_Directions for this task_.
One figure is the whole answer: the number of lines below that contain the word "icon".

*** Records for this exercise ***

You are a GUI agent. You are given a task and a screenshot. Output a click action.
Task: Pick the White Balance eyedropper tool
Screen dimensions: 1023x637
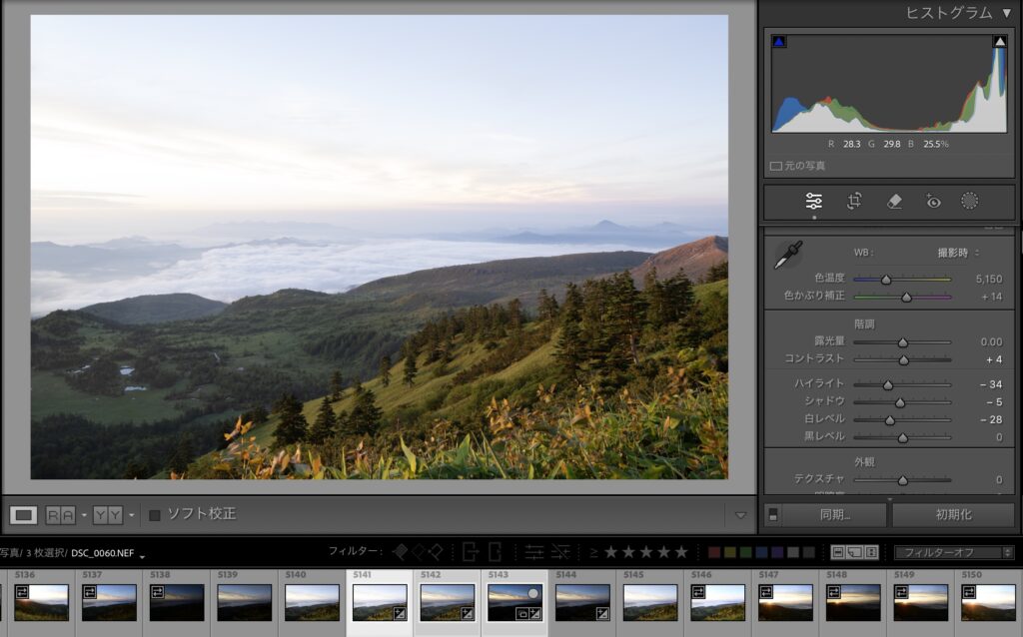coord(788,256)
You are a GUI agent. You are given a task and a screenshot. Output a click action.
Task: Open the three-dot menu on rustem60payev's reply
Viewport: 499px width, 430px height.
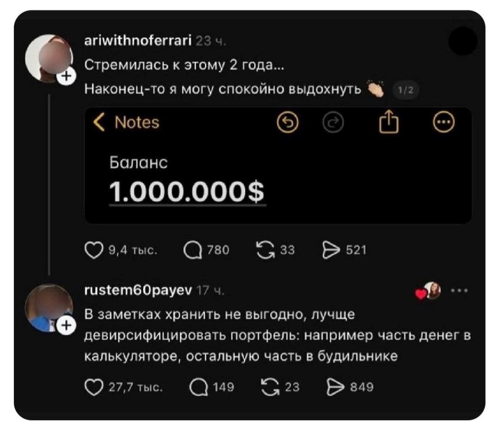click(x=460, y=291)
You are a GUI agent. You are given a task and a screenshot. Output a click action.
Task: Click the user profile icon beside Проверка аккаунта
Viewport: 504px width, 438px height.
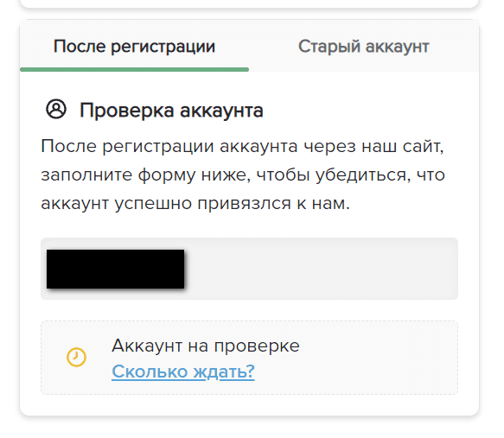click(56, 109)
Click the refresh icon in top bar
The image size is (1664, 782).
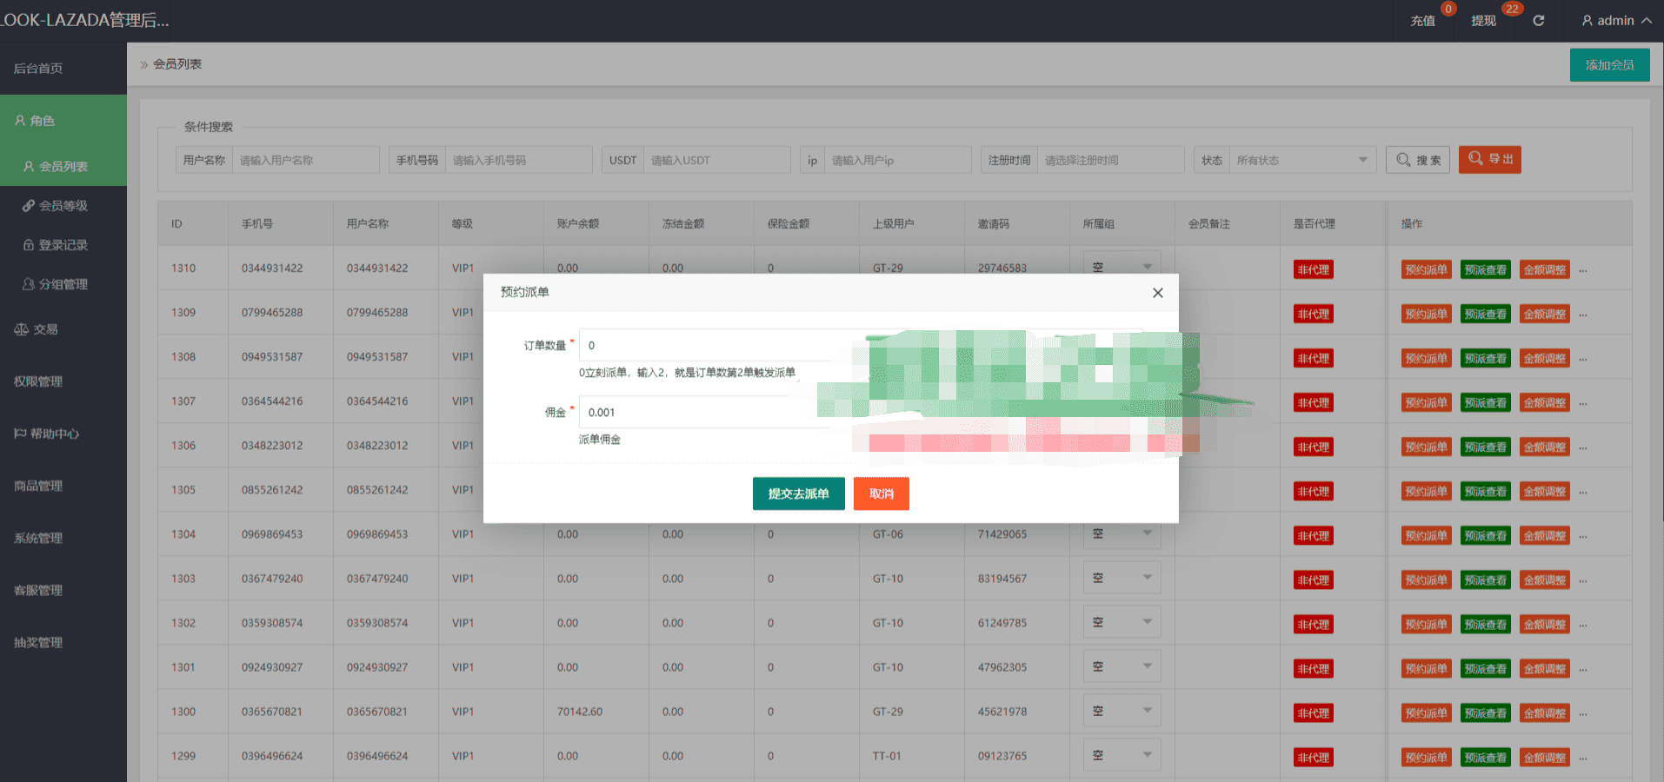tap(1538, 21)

***
*** Records for this exercise ***

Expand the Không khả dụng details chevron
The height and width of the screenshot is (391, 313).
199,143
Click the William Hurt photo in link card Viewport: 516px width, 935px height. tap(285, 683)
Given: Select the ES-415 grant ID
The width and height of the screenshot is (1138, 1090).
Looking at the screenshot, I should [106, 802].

***

_Written reply_.
2